**For the privacy of those in this blog, names have been changed**

Part of our diverse month of ministry in Nepal included an evening where we were able to go to a dance bar to reach out to the women and men there.

Dance bar–a bar usually with a stage, where women, sometimes men, dance. When you are there you are buying her time. It may only start out as dancing, but it’s not before too long when it becomes more than that, where women will have pimps and become prostitutes.

Our ministry host had us meet at a very touristy and busy area for our evening ministry. Our goal for the evening was to go into these dance bars and love on the women and men. To spend time with them, get to know them. Laugh with them. And if the door is opened, we share the gospel with them and offer them a way out of the industry they are in.

My group I was with walked the lit up streets and into the bar we felt the Holy Spirit guiding us into–tequila dance bar.

We sat at a table and a group of girls in short dresses, high heels, and dark makeup crowded our table. They sat with us and we all eagerly bought them sodas. We talked with them about things they liked and didn’t like. We learned about their families and they asked about ours. We shared the gospel and told them about how much Jesus loves them. Then we asked if they liked their job. Many girls said no and that they did indeed want out of the industry. They looked to us with hopeful eyes. We told them we couldn’t promise anything, but we really wanted to help them, and more than that, we wanted to be their friend and show them that they are worth so much. Our goal is to get a relationship established so that our organization we partnered with could continue pursuing them and help them find a better job. And more than that, discover their worth in Christ  

Note–The organization we are working with has rescued many women. There is a specific dance bar they have had to avoid for a while because they have been threatened due to all the women they have rescued. Helping a woman out of this industry is a slow process. Most of the women are working in this industry to provide for their families and the salary they make is hard to make elsewhere without an education.

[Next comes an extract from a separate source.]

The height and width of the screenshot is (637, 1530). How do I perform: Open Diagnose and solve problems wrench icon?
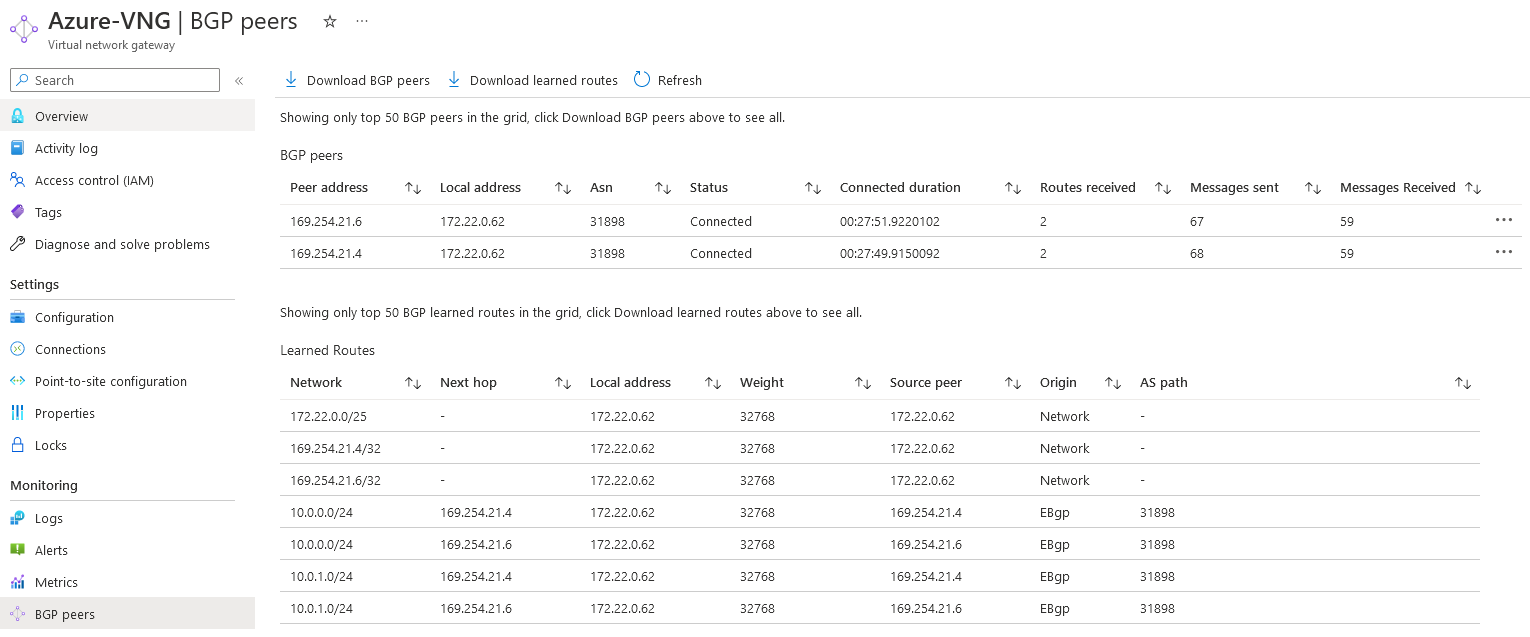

We had scheduled to meet up with a few of the girls we had met that evening for lunch or coffee the next day. My heart was so hungry to pursue and love them in every way possible. A few of the girls in my group and I squished into a taxi and went to meet up with “our girls.” We were able to meet with 3 of them a couple of different times, but there was one girl in particular that was eager to be our friends and get to know us.

She was beautiful. She would squeeze our cheeks and compliment our hair or the way we smiled. But I was captivated by her heart. I was captivated by the amount of love that the Father has for her. And I was captivated in the way that I didn’t see her as a 19 year old dance bar girl. Instead I saw her as my 5 year old daughter.
I saw how she looked around at the world around her with wonder. She smiled and giggled at everything. And even though she smacked her pizza, I didn’t care because it was her first time having it and she loved it so much.

She shared with us her life and how she has to work at the bar to help provide for her mother and small siblings at home. She shared with us about her boyfriend and how he would often get drunk and hurt her. I knew she was telling the truth because I saw the bruises she tried to cover with her makeup. She shared with us how she felt alone and would cry a lot. She compared herself and how much money she made in a night verses what the other girls made. Many of them made in a night what she makes in a month.

The thing that she said and still chokes me up, is that she thought her boyfriend loved her. But now she knew what true love was because of us pursuing her. She said she knew that we carried true love. She said she felt peace when she was with us. We told her about Jesus. We told her that he is the love we carry. We told her about how she was never alone and he was always right there with her. We told her about her worth and how Jesus calls her worthy and it doesn’t matter how much money she makes in a night. He sees her as priceless and valuable.

We met with Ruah up until our last day in Nepal. We exchanged hugs and said goodbye through our teary eyes. Saying goodbye was one of the hardest things I’ve had to do on the Race thus far. I wanted nothing more than to take her home. I wanted nothing else than to love her unconditionally everyday. But then I remembered that God loves her far more than I ever could. So I’ve had to release her back to the Lord and to trust him that he is going to continue to put people in Ruah’s life that are going to love her fiercely and unconditionally. That he is going to continue to relentlessly pursue her. Because Ruah is a delight in his eyes.

I have heard people say that loving hard hurts, and I used to think they were crazy. How could loving someone hurt? But the more we met with Ruah, the more i loved her. And the more I loved her, the more it hurt. The stories she told us and the feelings she had fell hard on my heart. How blessed I am to have something (someone) worth loving so deeply that it hurts. It’s the love that dies to yourself and chooses others. It’s the kind of love where all your walls are down and you will stop at nothing to express your uncondi love  

I believe it’s the kind of love Jesus had for us when he went to the cross. As every emotion, trial, and sin we would have, fell hard on his heart. As he selflessly chose to love us knowing the hurt and pain that it would bring him. The hurt was worth it in his eyes for us to know him and walk in freedom. The pain was worth bearing, demonstrating his perfect unconditional love  

I want to love like that. I want to love like Jesus.

My encouragement to you is to love those around you hard. Love like Jesus.